In a relationship between state intelligence agencies and ransomware, states can provide passive support in the form of operational safe havens, on the condition that the groups do not target entities within the state’s territory. States may also provide more active assistance to ransomware groups throughout their operations, providing direction and even technical support—further blurring the line between state-sponsored and non-state operations. Partnerships between intelligence services and ransomware groups can provide states like Russia a degree of separation—and plausible deniability—from operations that may appear criminal on the surface.
A foreign intelligence service need not necessarily deploy ransomware directly or collaborate with those who do. Through surveillance akin to “fourth-party collection”—whereby an intelligence service may actively or passively collect intelligence on the control servers of another foreign intelligence service to spy on the activities of the foreign spies—foreign intelligence services can maintain an additional degree of separation by visiting the well of unsuspecting ransomware groups. There, they can snoop on the ransomware groups’ hauls, where these groups find potentially valuable intelligence targets—however unwittingly.

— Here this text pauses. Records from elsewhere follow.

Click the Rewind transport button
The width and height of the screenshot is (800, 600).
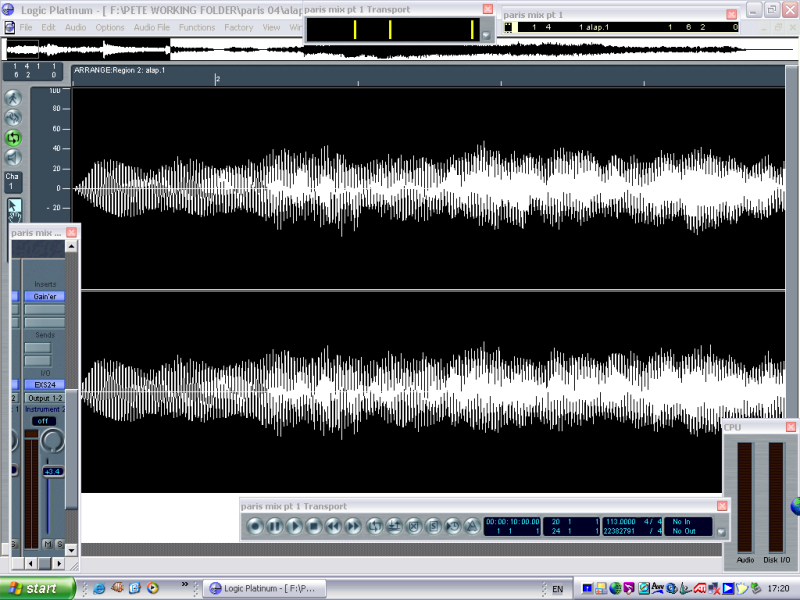click(333, 526)
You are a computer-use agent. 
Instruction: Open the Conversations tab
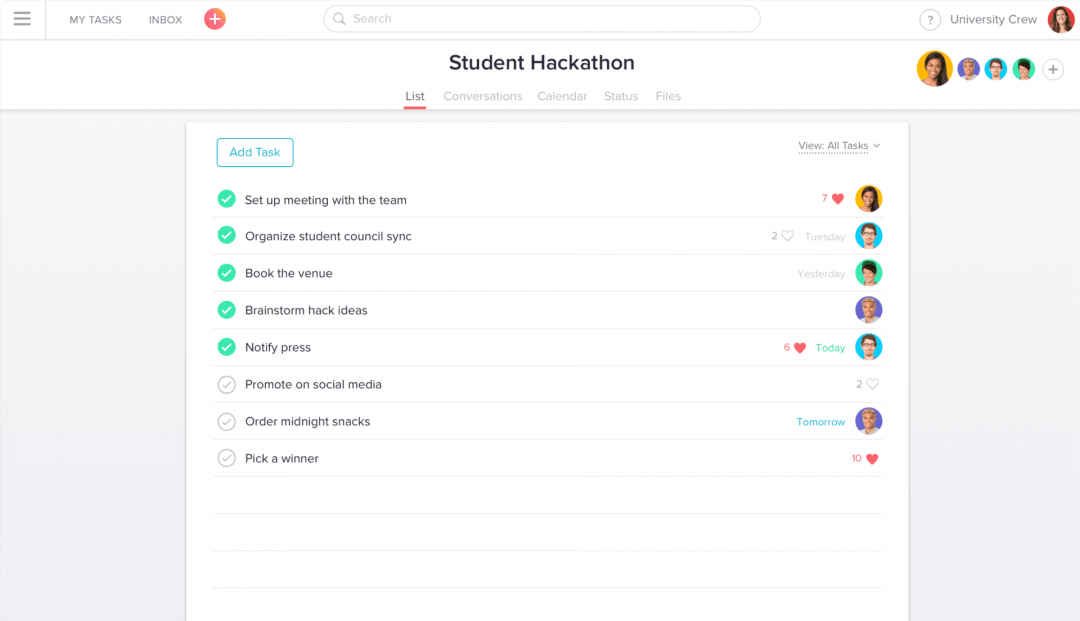click(x=483, y=96)
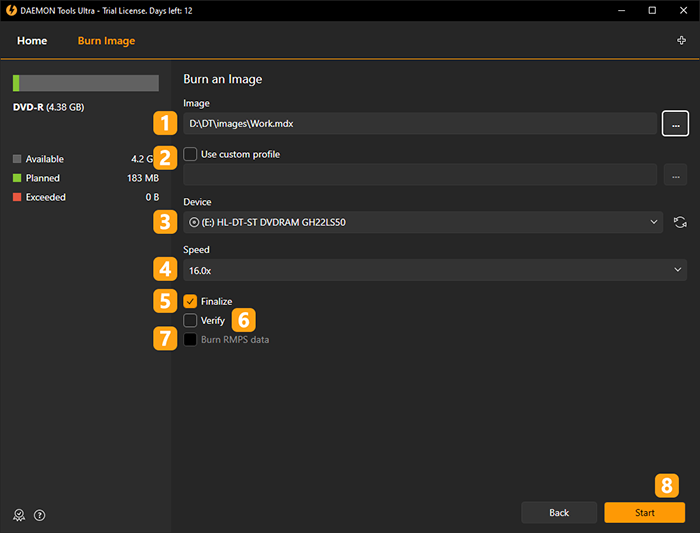The height and width of the screenshot is (533, 700).
Task: Uncheck the Finalize checkbox
Action: [x=190, y=301]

Policymakers have, by and large, viewed the surge in ransomware attacks as a mostly economic challenge with disruptive effects. While many ransomware operations are financially driven and cause undeniable harm to small- and medium-sized enterprises, the U.S. government and its allies can take further action to mitigate the strategic intelligence value of ransomware to adversaries and the concomitant risk of surrendering leverage in cyberspace. As outlined in the Atlantic Council’s report, “Countering Ransomware: Lessons From Aircraft Hijacking,” mitigations should consist of passive and active security measures to prioritize security across the ecosystem while imposing costs and seeking out the root of the problem.
Ransomware’s low cost and marked effects present a cocktail of challenges for cybersecurity policymakers. Recognizing and reacting to the potential strategic intelligence value of ransomware operations to major adversaries would help avoid missing a pernicious threat for the overemphasis on a louder one. The U.S. government and its allies as a result would compete more effectively amid a period of heightened strategic competition.